Arkansas baseball 4-9

NWA Democrat-Gazette/J.T. WAMPLER LSU's Josh Smith connects with the ball Saturday April 8, 2017 at Baum Stadium in Fayetteville.

J.T. Wampler

FAYETTEVILLE, Ark. — Someone operating the speaker system at Baum Stadium momentarily forgot which team was visiting.

As LSU readied itself to try to erase an 8-5 deficit it had been chipping away at for the last two innings, someone played Survivor’s 1980s classic anthem “Eye of the Tiger” over the stadium speakers.

Wrong move.

LSU improbably rallied from seven runs down through six innings to even the series with Arkansas with a 10-8 win Saturday night. The Tigers scored five runs in the top of the ninth inning, four of which came across with two outs on the courtesy of one big error.

“Sometimes luck is the residue of design,” said LSU coach Paul Mainieri, channeling baseball icon Branch Rickey.

With the go-ahead run at second base, Kramer Robertson hit what should’ve been a game-ending ground ball.

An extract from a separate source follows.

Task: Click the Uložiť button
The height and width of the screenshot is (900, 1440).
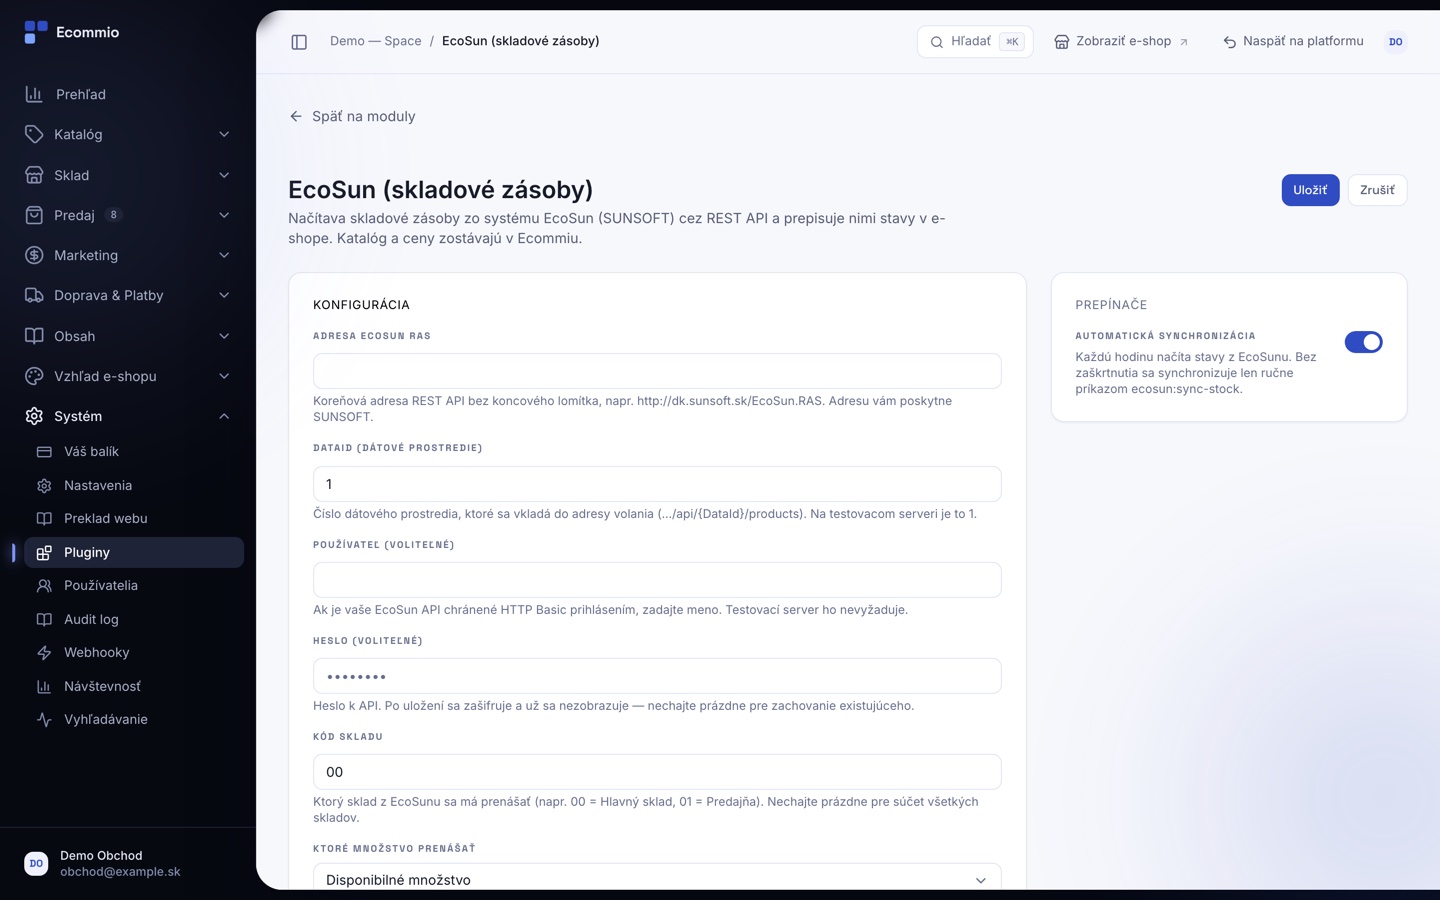Action: pos(1310,190)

But after fielding it cleanly, shortstop Jax Biggers fired high of first base, allowing the go-ahead run to come home.

Mainieri told Robertson before the at-bat he wanted his senior shortstop to force a difficult play.

“If it’s a pop-up to the infield, nothing good is going to happen,” Mainieri recalled. “He smashed that ball and forced the kid to make a play.”

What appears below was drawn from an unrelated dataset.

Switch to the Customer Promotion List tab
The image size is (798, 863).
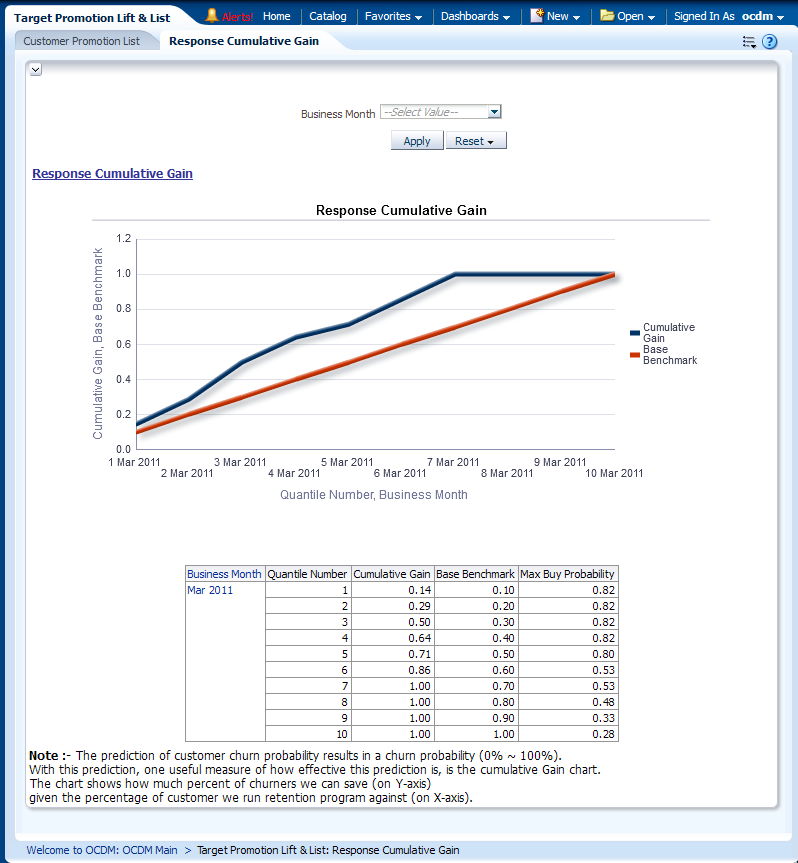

The Razorbacks then made another error on Greg Deichmann’s ensuing chopper to second base. Arkansas employed a shift against Deichmann, putting second baseman Carson Shaddy in shallow right field. Shaddy had to charge the slow bouncer and fell as he was trying to field it, allowing Robertson to score.

Those were the first two errors committed by Arkansas in the series.

All told, LSU’s five ninth inning runs came home courtesy of a bases-loaded hit batter, a wild pitch and a pair of errors.

Of course, it still wasn’t going to be easy after that.

Closer Hunter Newman came on to protect the two-run lead and immediately found himself in trouble.

He walked pinch-hitter Evan Lee to start the inning, then allowed a double to No. 8 hitter Evan Cole to put the tying run in scoring position with nobody out.

“Leadoff walks are never good, especially in the ninth inning,” Newman said. “I had to get over that and start making pitches.”

He locked in. He was the first LSU pitcher to retire Biggers on the night, getting him to pop up to second base for the first out. Leadoff man Jake Arledge then flew out to shallow left field, keeping the runners in place.

Then, Mainieri went against conventional wisdom. He decided to intentionally walk first baseman Chad Spanberger to load the bases and put the winning run on base on purpose.

Going into that at-bat, Spanberger was 3 for 4 with five RBIs and had already crushed a mammoth home run — his second of the series — to straight away center field into the teeth of a strong wind.

“Spanberger was so hot,” Mainieri said. “… He proved even with the wind blowing in, the ball park can’t hold him. Even though I have a lot of respect for (Luke) Bonfield — he’s a great hitter — I just thought we’d take our chances.”

The move paid off. Newman struck out Bonfield on an 0-2 curveball to leave the bases loaded and preserve the win. It was the sixth time Arkansas stranded three runners to end an inning in the series.

All of which is crazy considering the way the game started.

LSU starter Jared Poché needed 76 pitches to get through his 3.1 innings, as Arkansas worked him for seven runs on nine hits and a pair of walks. It was only the second time this season he failed to make it through the seventh inning.

Meanwhile, LSU could not figure out Arkansas junior right-hander Trevor Stephan, who finished with seven strikeouts against zero walks, and exited with an 8-2 lead.

LSU will send freshman Eric Walker to the mound at 1 p.m. Sunday looking for the series win. They’ll be coming off a win that only counts as one, but feels bigger than that.

“I don’t want to say (tonight was) a must win, but it’s a really, really good win. It lifts our spirits a lot,” said Robertson before unintentionally evoking a certain rally creature (LSU's Rally Possum that fueled its late-season run a year ago starting with an improbable win over Arkansas), “it would’ve been really easy for us to roll over and play dead.”